Localization of the photoreceptor gene ROM1 to human chromosome 11 and mouse chromosome 19: sublocalization to human 11q13 between PGA and PYGM.

R A Bascom 1, J García-Heras 1, C L Hsieh 1, D S Gerhard 1, C Jones 1, U Francke 1, H F Willard 1, D H Ledbetter 1, R R McInnes 1
PMCID: PMC1682851  PMID: 1415249

Abstract

Rom-1 is a retinal integral membrane protein that, together with the product of the human retinal degeneration slow gene (RDS), defines a photoreceptor-specific protein family. The gene for rom-1 (HGM symbol: ROM1) has been assigned to human chromosome 11 and mouse chromosome 19 by Southern blot analysis of somatic cell hybrid DNAs.
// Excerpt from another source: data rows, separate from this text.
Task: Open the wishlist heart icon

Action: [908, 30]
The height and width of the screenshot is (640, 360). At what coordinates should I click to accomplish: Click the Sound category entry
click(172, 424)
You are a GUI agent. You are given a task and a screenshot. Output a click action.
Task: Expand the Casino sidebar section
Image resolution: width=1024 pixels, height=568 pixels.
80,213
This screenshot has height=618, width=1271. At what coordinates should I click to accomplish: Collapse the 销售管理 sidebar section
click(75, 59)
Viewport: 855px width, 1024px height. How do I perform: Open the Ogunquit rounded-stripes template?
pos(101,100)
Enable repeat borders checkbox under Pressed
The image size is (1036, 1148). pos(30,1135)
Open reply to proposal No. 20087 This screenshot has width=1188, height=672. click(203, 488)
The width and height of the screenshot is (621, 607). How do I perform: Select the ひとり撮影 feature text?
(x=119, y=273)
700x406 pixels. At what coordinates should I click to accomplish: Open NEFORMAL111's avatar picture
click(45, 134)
ROM1 was regionally sublocalized to human 11p13-11q13 by using three mouse-human somatic cell hybrids; in situ hybridization refined the sublocalization to human 11q13. Analysis of somatic cell hybrids suggested that the most likely localization of ROM1 is in the approximately 2-cM interval between human PGA (human pepsinogen A) and PYGM (muscle glycogen phosphorylase). ROM1 appears to be a new member of a conserved syntenic group whose members include such genes as CD5, CD20, and OSBP (oxysterol-binding protein), on human chromosome 11 and mouse chromosome 19. Localization of the ROM1 gene will permit the examination of its linkage to hereditary retinopathies in man and mouse.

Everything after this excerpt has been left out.